The Copyright Act 1878, Part II section 15, required that a copy of every book published in South Australia was to be deposited in the Institute by a process known as legal deposit, for preservation of the books. (After Federation, the Copyright Act (1905) replaced the earlier state copyright legislation with regard to legal deposit, but the State Library continues to collect and preserve locally produced material.)

The Public Library, Museum and Art Gallery Act 1884 renamed the South Australian Institute as Public Library, Museum and Art Gallery, and also broadened the scope of the Board's control to include the expanding network of regional and suburban institutes. It also created a new, independent body, the Adelaide Circulating Library, to take over the business of circulating books on a subscription basis. It also became the location for university lectures.

20th century
The next important piece of legislation affecting SLSA was the  1939 number 44 Libraries and Institutes Act, which repealed the Public library, Museum and Art Gallery and Institutes Act and separated the Public Library from the (newly named) Art Gallery of South Australia and South Australian Museum, established its own board and changed its name to the Public Library of South Australia. The new entity thus became a statutory corporation.

Various reorganisations occurred through the years following, but the legislation still governing the Library is number 70 Libraries Act (1982), which repealed the Libraries and Institutes Act (1939–1979) and the Libraries (Subsidies) Act 1955–1977 (with the latest version  being 12 May 2011).

During the 1990s, the Library became a Division under a series of departments, responsible to the Minister for the Arts. The State Records Act 1997 separated the responsibility for management and disposal of state government records, bringing this under a State Records Council rather than the Libraries Board.

21st century
From 2001 the Library became part of the Division of Arts SA, which was part of the Department of the Premier and Cabinet, continuing to report to the Minister for the Arts.

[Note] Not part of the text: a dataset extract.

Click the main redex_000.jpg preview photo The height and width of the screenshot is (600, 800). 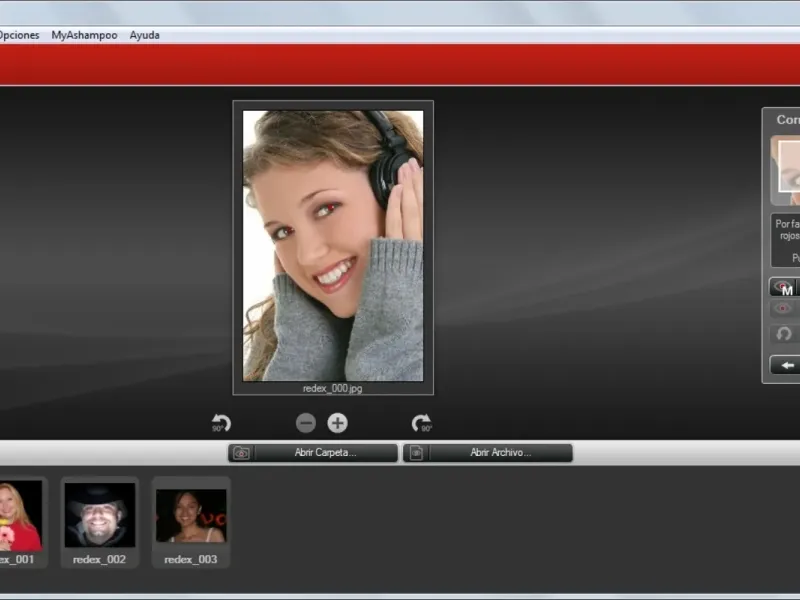333,245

After the election of the Marshall government in March 2018, the post of Minister for the Arts ceased to exist, Arts South Australia (as Arts SA was now known) was dismantled and its functions transferred to direct oversight by the Department of Premier and Cabinet, Arts and Culture section.

Mortlock Wing 

The building now known as the Mortlock Wing was opened on 18 December 1884 as a "Public Library, Museum and Art Gallery for the colony of South Australia" with 23,000 books and a staff of three. It had taken over 18 years to complete after the initial foundations were laid in 1866. (In 1873 the foundations of the western wing of a proposed new block were laid, but there the matter ended until 1876, when fresh plans were drawn, and another set of foundations put in. Again the work went no further until 1879 when the west wing was finally commenced. The earlier work was condemned, and had to be removed before the Public Library could be started.) The foundation stone was laid on 7 November 1879 by Sir William Jervois and the building was constructed by Brown and Thompson at a total cost of £36,395, and opened in 1884. Supervision for the board of directors was undertaken by secretary Robert Kay (1825–1904), later general director and secretary of the Public Library, Museum, and Art Gallery of South Australia.

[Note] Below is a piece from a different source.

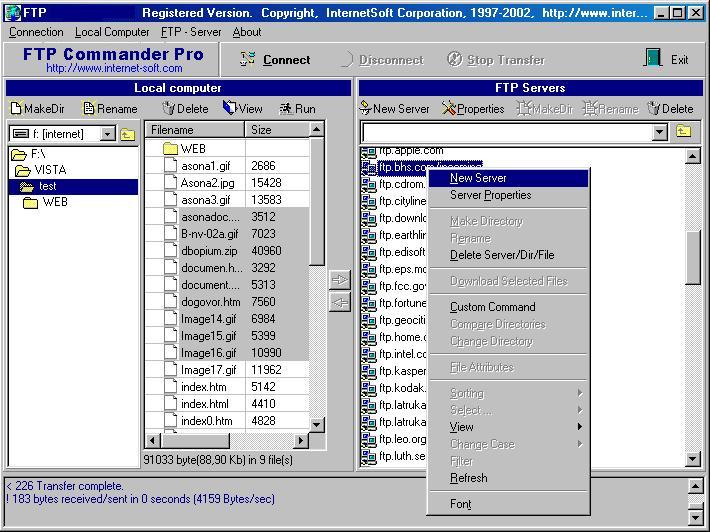Click Delete in the Local computer toolbar
This screenshot has height=532, width=710.
tap(185, 108)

The building is French Renaissance in style with a mansard roof. The walls are constructed of brick with Sydney freestone facings with decorations in the darker shade of Manoora stone.

The interior has two galleries, the first supported by masonry columns, and the second by cast iron brackets. The balconies feature wrought iron balustrading ornamented with gold while the glass-domed roof allows the chamber to be lit with natural light. Two of the original gas "sunburner" lamps survive in the office space located on the second floor at the southern end.

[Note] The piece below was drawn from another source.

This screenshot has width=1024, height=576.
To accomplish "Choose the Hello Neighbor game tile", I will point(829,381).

Restoration of the building occurred in 1985 as a Jubilee 150 project by Danvers Architects, consultant architect to the South Australian Department of Housing and Construction. The $1.5 million project was jointly funded by the government and the community.

In honour of a substantial bequest from John Andrew Tennant Mortlock, the Libraries Board of South Australia resolved that a percentage of the South Australiana Collections would be housed in the wing and named the Mortlock Library of South Australiana in 1986.

After the State Library underwent a substantial redevelopment, commencing in 2001 and reaching completion in 2004, the main chamber of the Mortlock Wing became an exhibition space providing a glimpse into the history and culture of South Australia.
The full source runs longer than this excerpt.